Cashman might have played a small part in Pettitte's decision. The GM went all out for Cliff Lee and left Pettitte dangling but, after Lee went to the Phillies, Pettitte became an important factor again. It was too late. Pettitte had already made up his mind and was taking his famous game-face stare with him. The soul searching was over.
Now the Yankees worst case scenario is reality and there are major holes to fill. The team goes into spring training relying on the arms of CC Sabathia, Phil Hughes and basket case A.J. Burnett. Call it Two and a Half Starters. Even a blitzed Charlie Sheen might fare better than the burnt-out Burnett.
Filling out the starting five rotation is a pile of bargain basement signees and a couple of young untested hurlers. Even Hughes value is questionable. In his first full season as a starter, Hughes was cradled by manager Joe Girardi, and was limited to a certain amount of innings. Who knows if he can hold up to the rigors of a full season?
Recycled players like Bartolo Colon and Freddy Garcia now loom large in the Yankees' plans along with Ivan Nova and Sergio Mitre. The scary part is that probably the success of the rotation lies in the inconsistent arm of No. 3 starter A.J. Burnett.
Burnett, who throws a cream pie better than a baseball, is being restored by pitching coach Larry Rothschild. If Rothschild can figure a way to get into A.J.'s head, tighten a few screws and get his fastball up to par, there is hope. Throw in either one of the kids having a breakout year or one of the former All-stars--Colon and Garcia--coming back from the dead, there is a playoff season.
Babying pitchers, counting pitches and holding back younger arms will not be apart of this year's Yankees philosophy. It will be put up or shut up.
Pettitte's retirement is only the beginning of the dismantling of the Core Four era. One by one, it could be a steady parade of the four potential Hall of Famers out of the Bronx.
Posada's contract is up after this year and he has been demoted to regular DH action. Rivera just signed for two more years, and it's conceivable that the still reliable closer might call it a career after that. Jeter will begin his march to the Hall of Fame in three years. In four years, the Core Four will be no more.
Pettitte's legacy, besides the huge numbers (240 career wins, 19 postseason wins, 3.88 ERA, 5 rings) is his clutch play and work ethic.

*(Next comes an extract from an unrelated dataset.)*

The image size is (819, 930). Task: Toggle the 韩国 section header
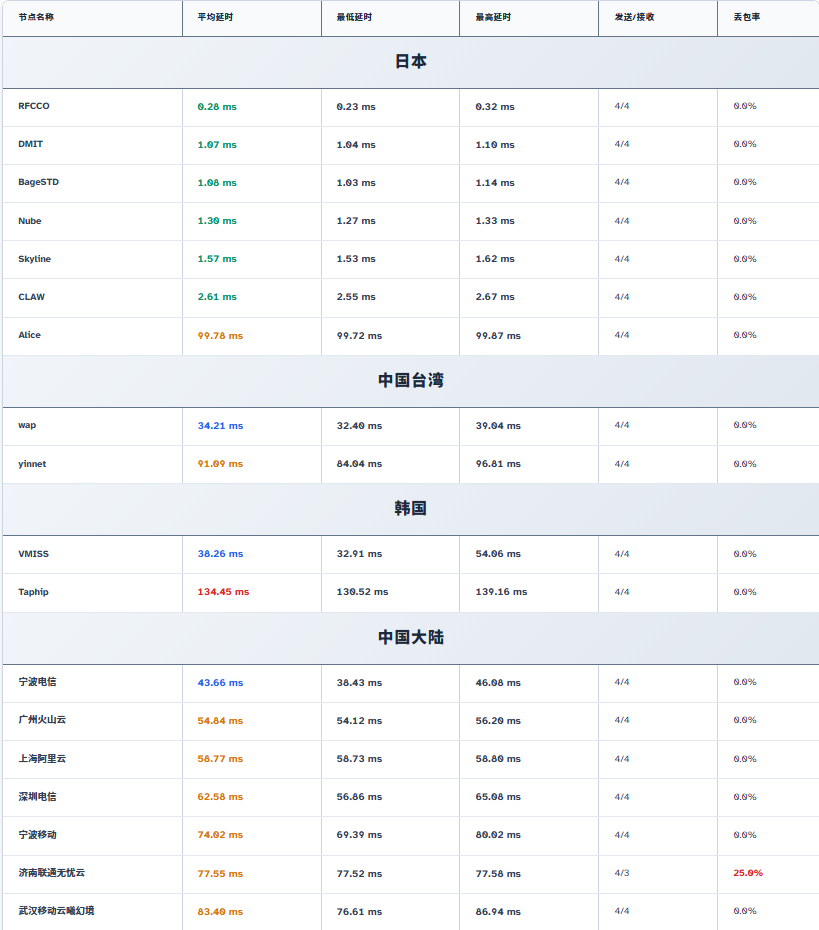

No pitcher was more reliable and there never seemed to be a situation Pettitte couldn't handle. He has more post-season wins than any other pitcher. Think back to Game 5 of the 1996 World Series when he beat the Braves 1-0. It was a typical Pettitte outing-- businesslike and efficient. It started the current Yankee mystique. Big-game pitcher doesn't begin to describe him.

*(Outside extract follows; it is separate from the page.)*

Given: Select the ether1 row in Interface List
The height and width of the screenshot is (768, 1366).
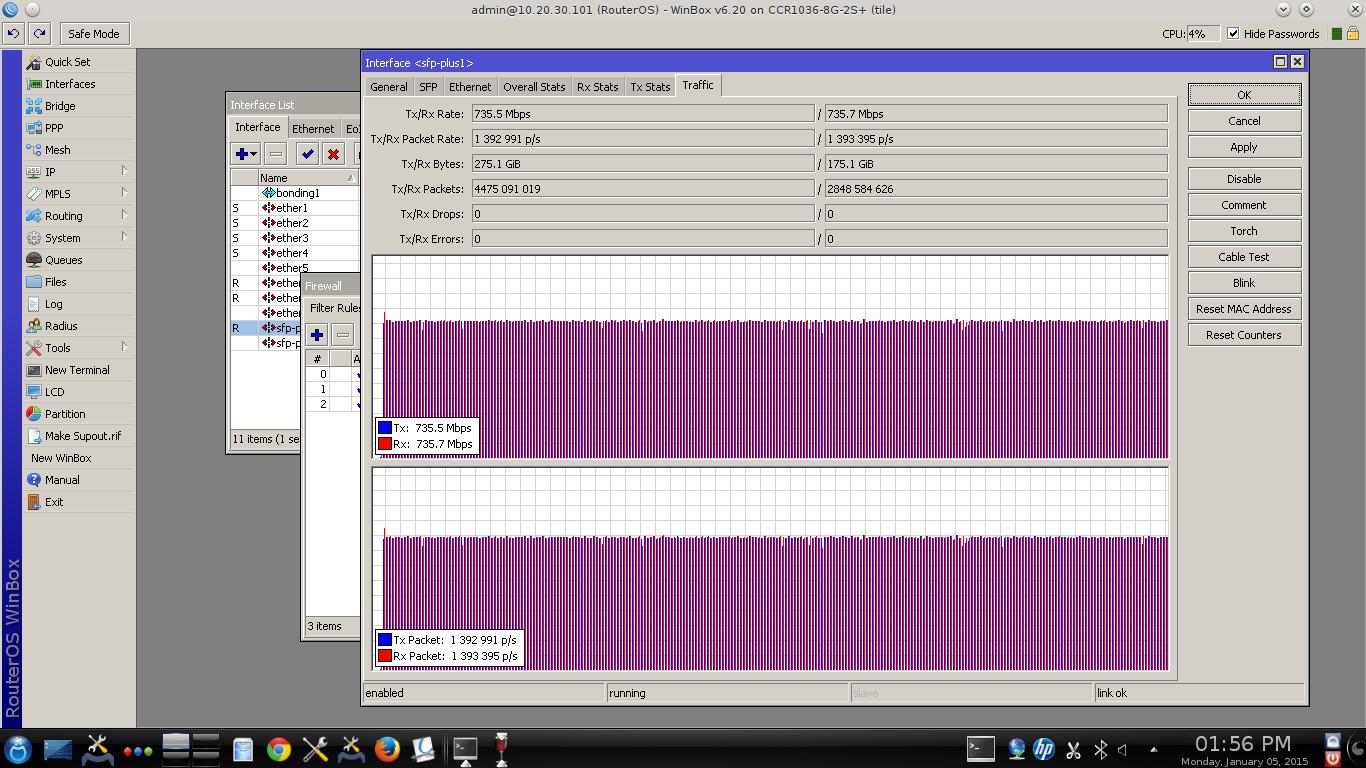Looking at the screenshot, I should click(292, 208).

The only blotches on Pettitte's Yankee resume are his three years with the Houston Astros and being mentioned in the Mitchell Report, where he admitted he used human growth hormone.
Pettitte made his decision to retire and the Yankees, wisely, didn't try to convince him to stay. The man leaves a big chapter in Yankee lore. Arguably the second best pitcher in the Yankees' modern era behind Whitey Ford.
The Yankees were desperate for Pettitte's services this season. He could have asked for George Steinbrenner's Monument Park plaque and gotten it. He could have added ring number six. Andy Pettitte knew what his heart wanted and he appeased it.